* **Stored rows**
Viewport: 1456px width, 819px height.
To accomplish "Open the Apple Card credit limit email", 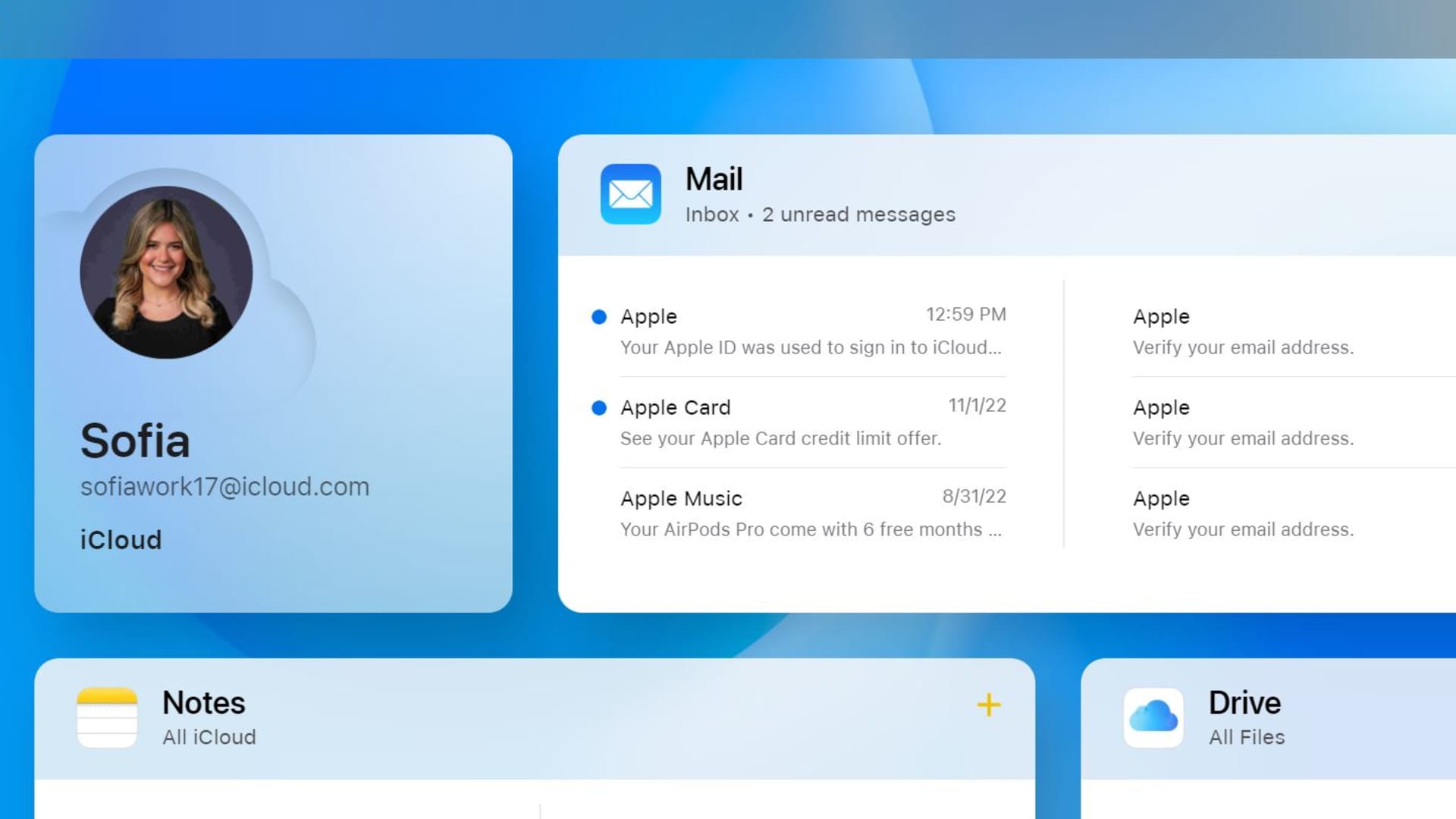I will point(813,422).
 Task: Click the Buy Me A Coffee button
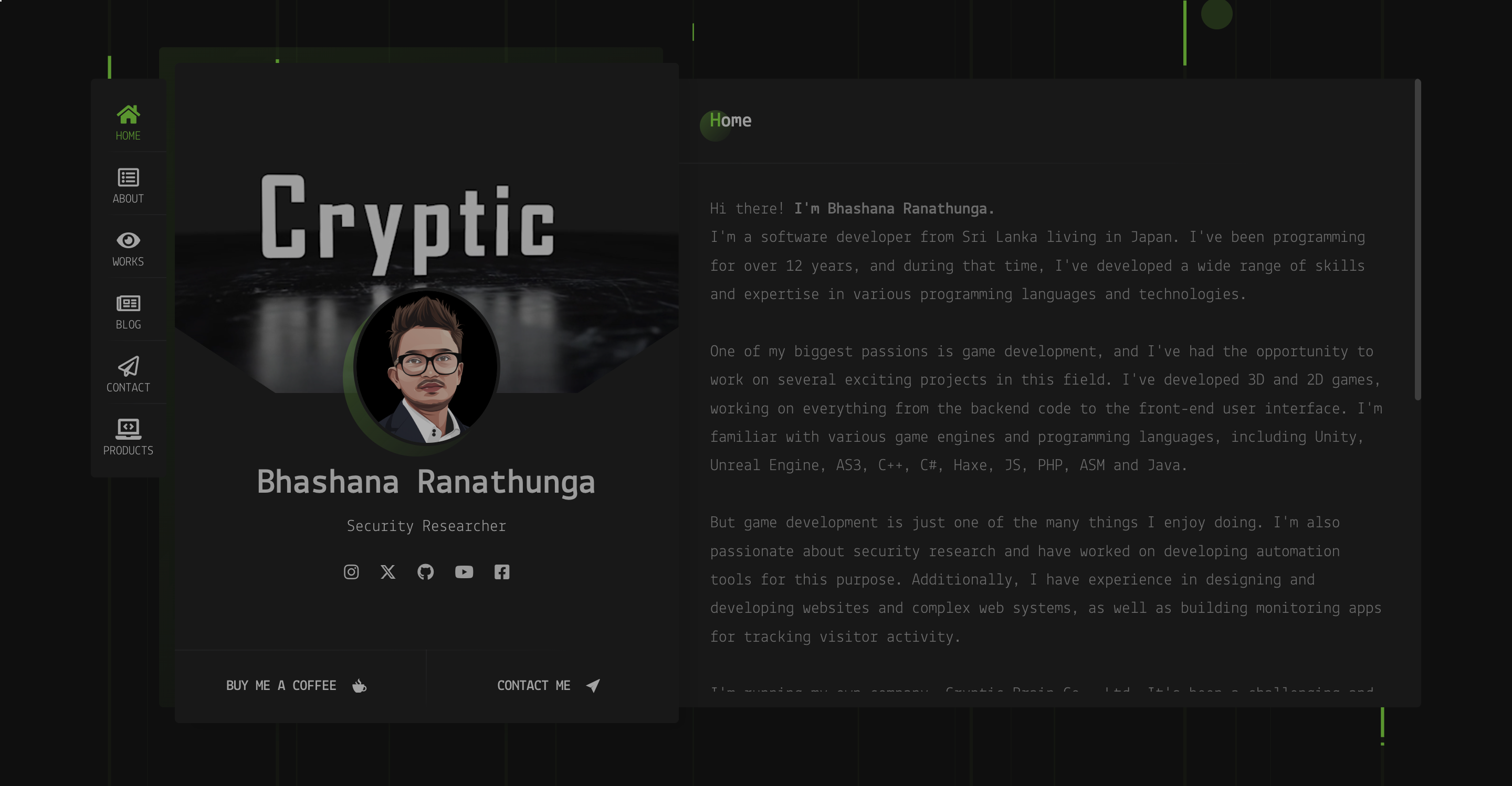282,686
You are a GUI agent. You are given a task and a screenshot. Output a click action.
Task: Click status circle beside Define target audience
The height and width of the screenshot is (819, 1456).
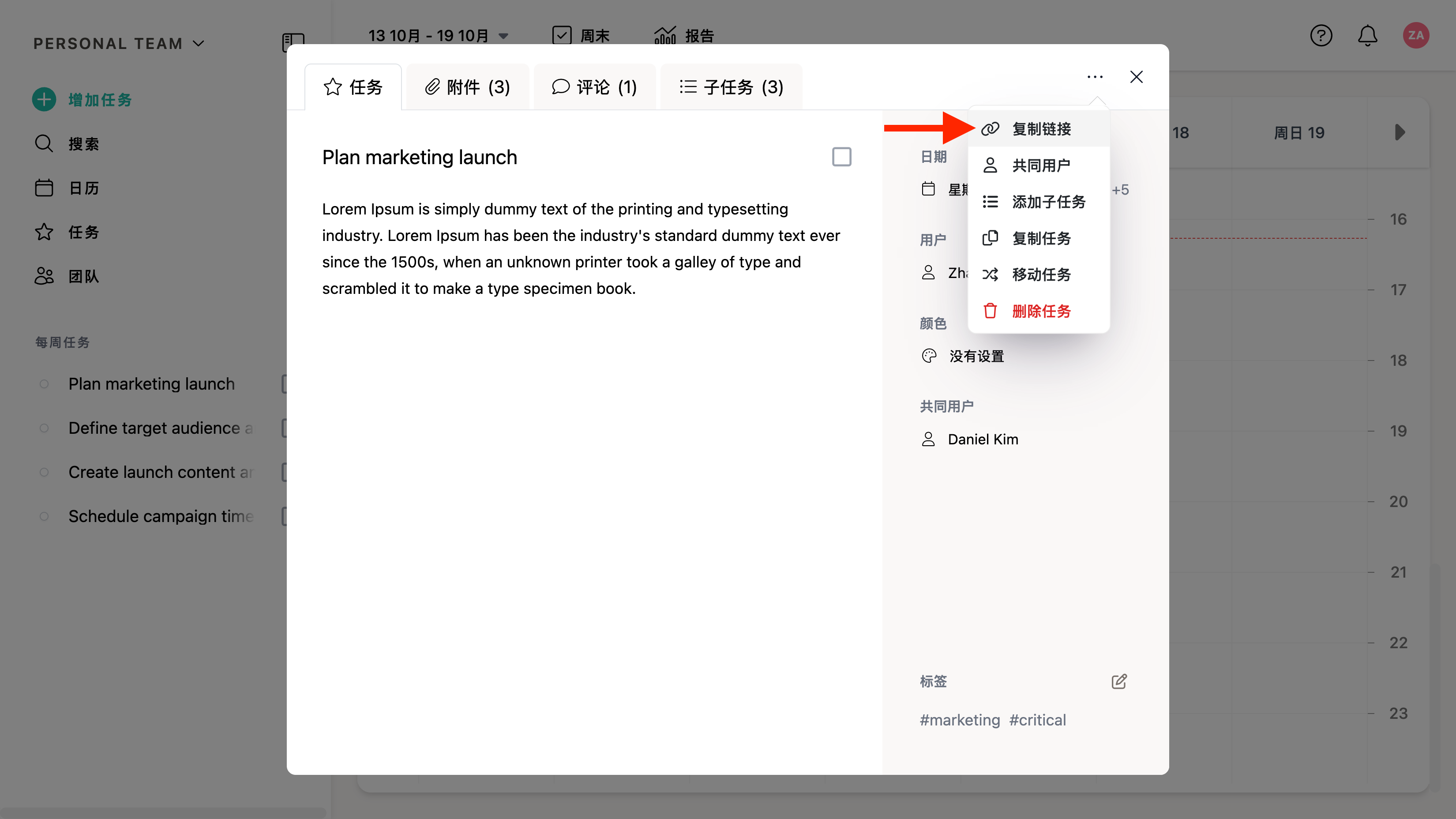pyautogui.click(x=44, y=428)
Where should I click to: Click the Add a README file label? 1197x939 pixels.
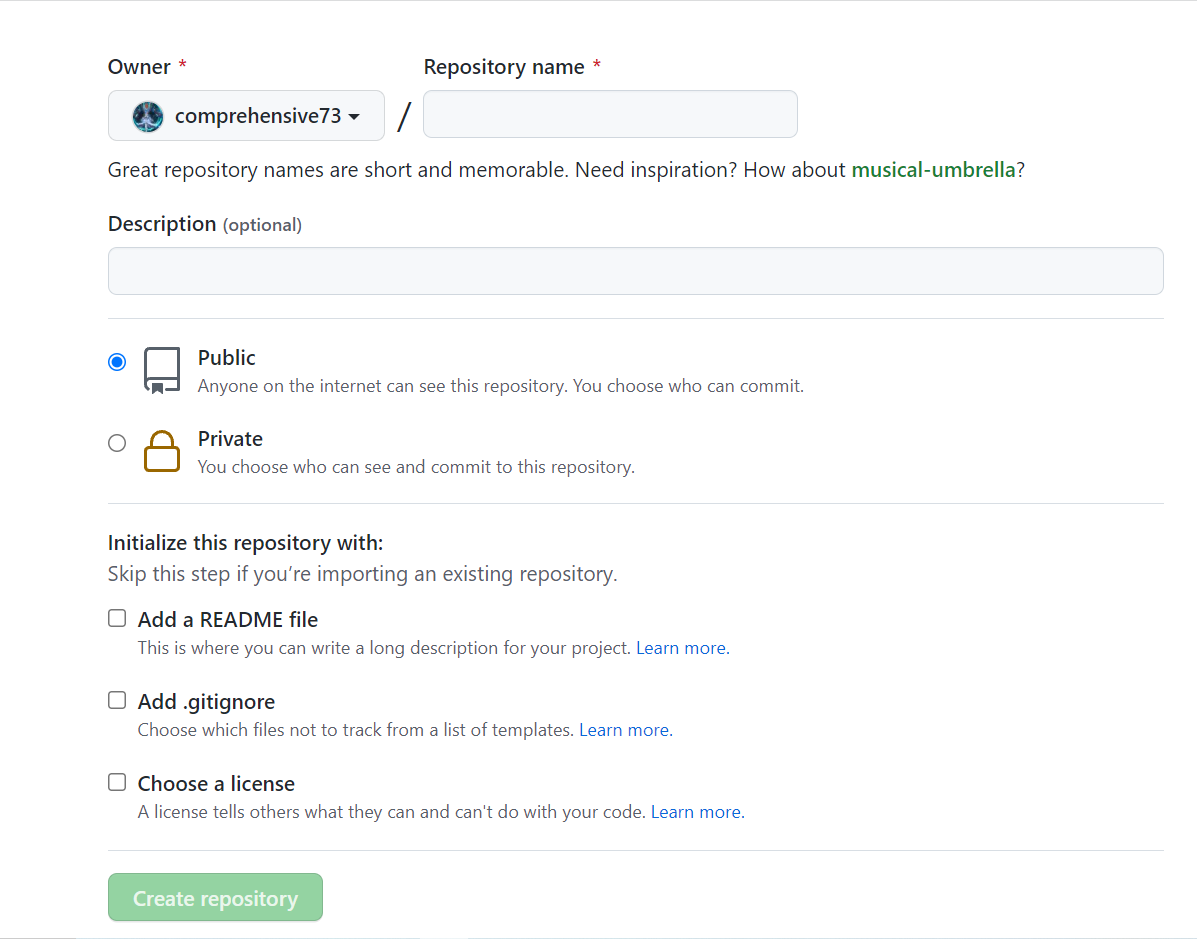(x=228, y=620)
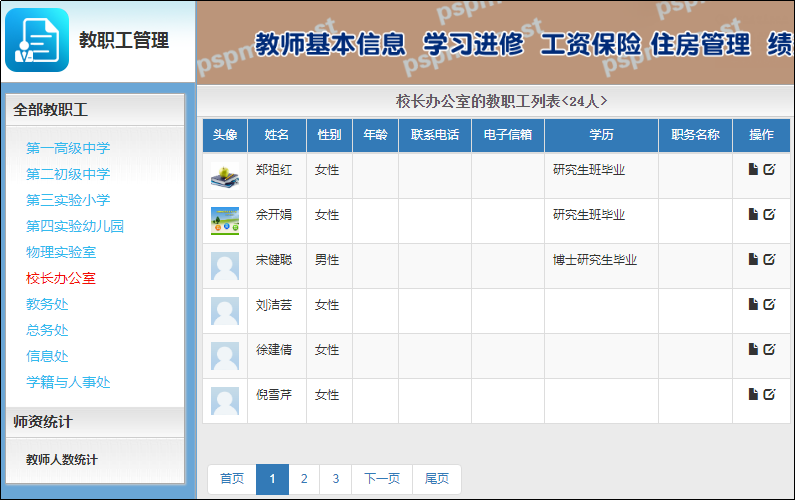Open 教师人数统计 statistics link
Image resolution: width=796 pixels, height=501 pixels.
(x=62, y=460)
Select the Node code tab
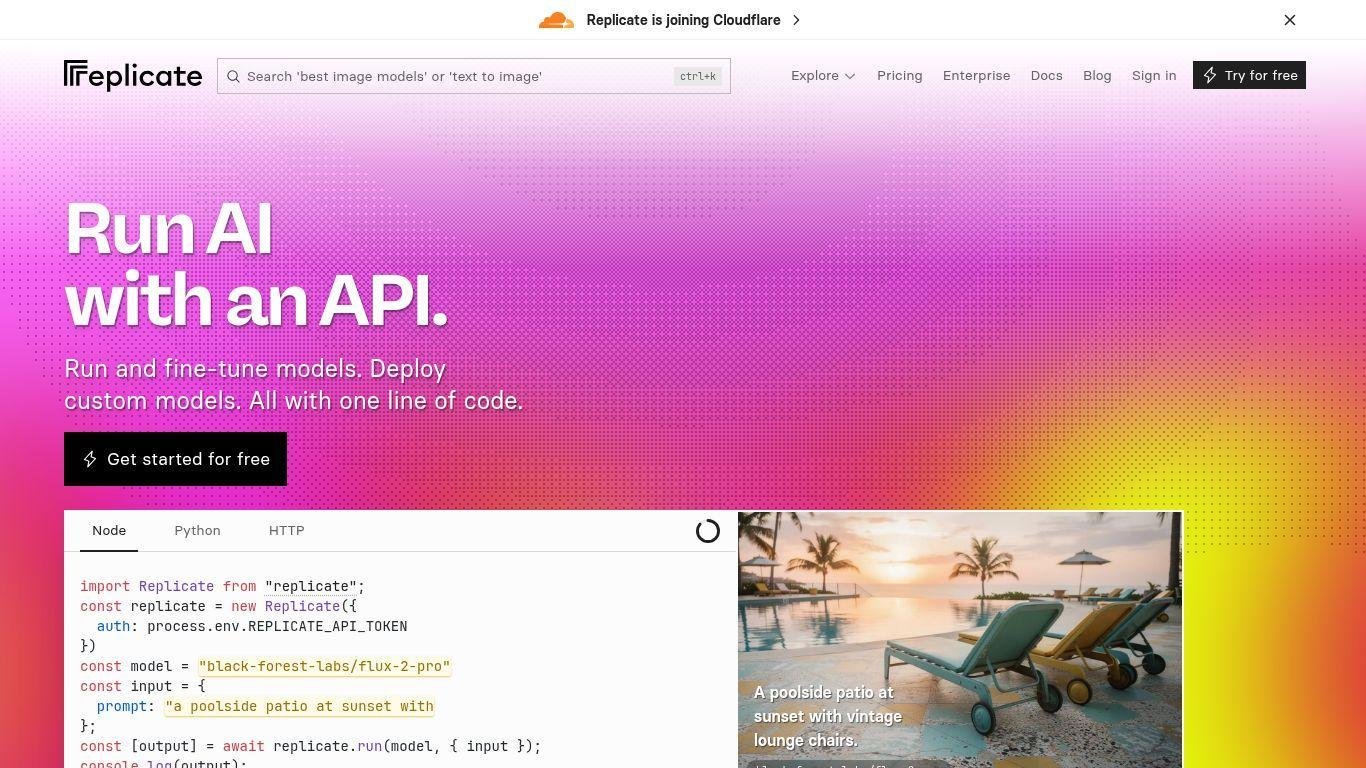Image resolution: width=1366 pixels, height=768 pixels. coord(109,531)
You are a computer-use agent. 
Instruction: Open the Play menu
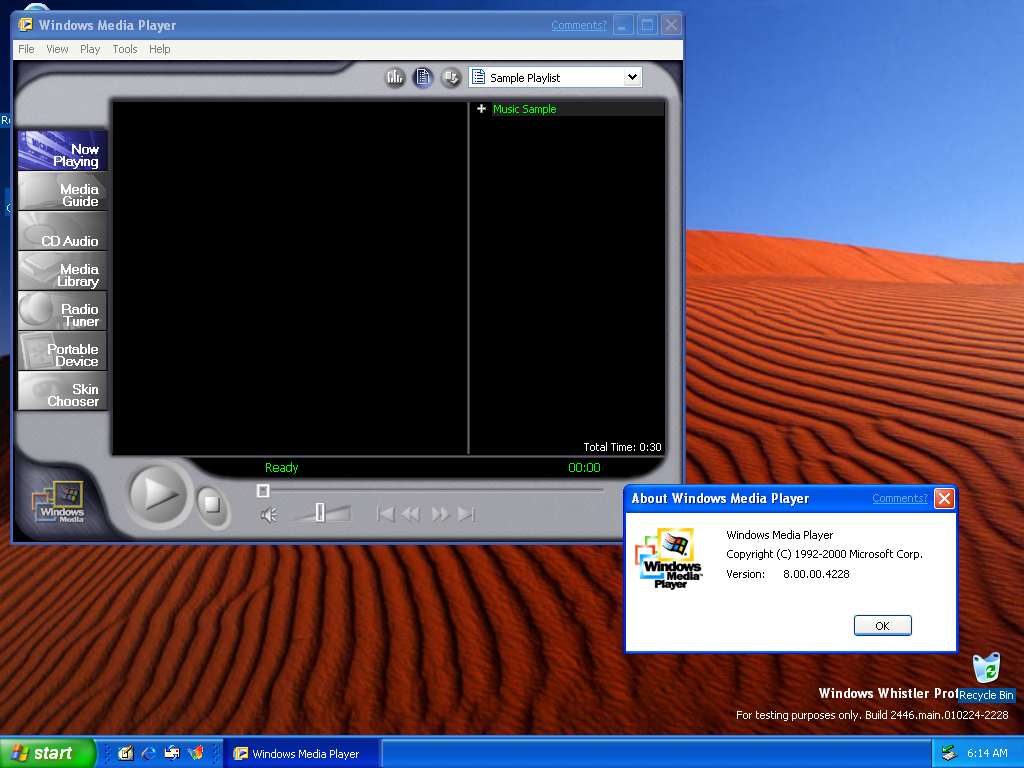click(90, 49)
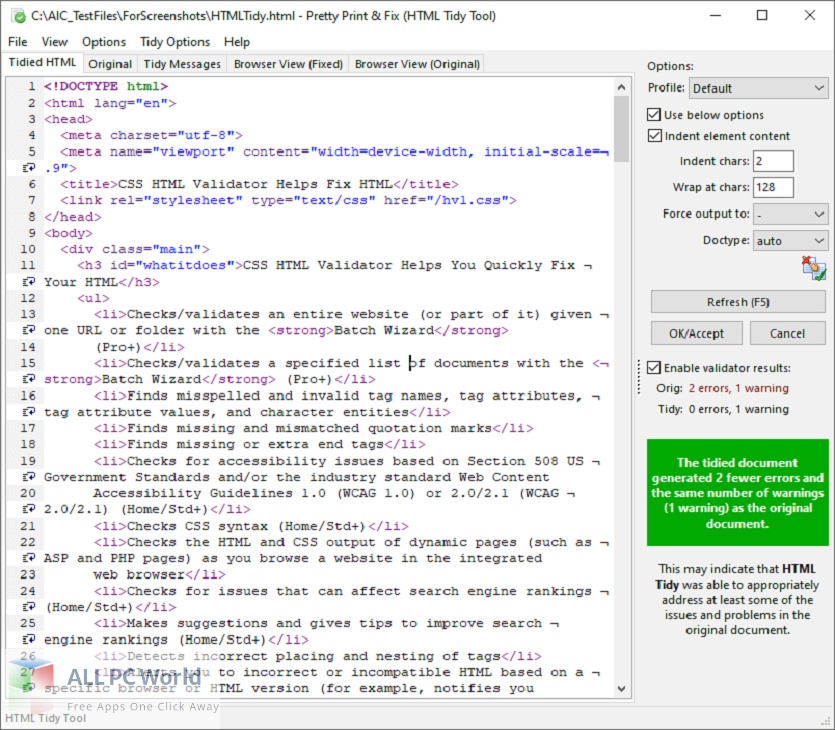Toggle Indent element content

tap(654, 135)
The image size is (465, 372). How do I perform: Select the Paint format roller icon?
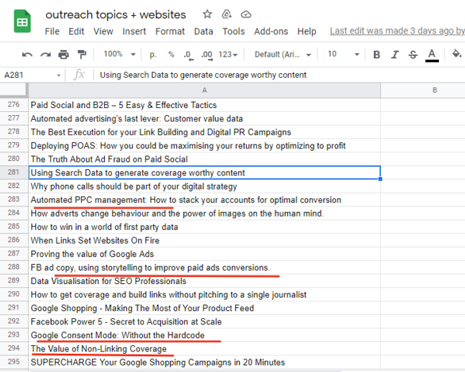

* **What to do**
Quote the stretch of entries from the line containing "Task: Click the Buy Me A Coffee button" through the end of the entries, leaving out the pictures.

* **Answer to this exercise**
 Task: Click the Buy Me A Coffee button
282,686
You are a GUI agent. You are given a task and a screenshot. Output a click action.
Task: Click status circle beside Define target audience
The height and width of the screenshot is (819, 1456).
pyautogui.click(x=44, y=428)
Where should I click to: Click the Add a README file label? 1197x939 pixels.
(x=228, y=620)
Open 教师人数统计 statistics link
Image resolution: width=796 pixels, height=501 pixels.
(x=62, y=460)
Select the Node code tab
Image resolution: width=1366 pixels, height=768 pixels. coord(109,531)
You are a computer-use agent. 
Instruction: Open the Play menu
click(90, 49)
Toggle Indent element content

tap(654, 135)
The image size is (465, 372). How do I perform: Select the Paint format roller icon?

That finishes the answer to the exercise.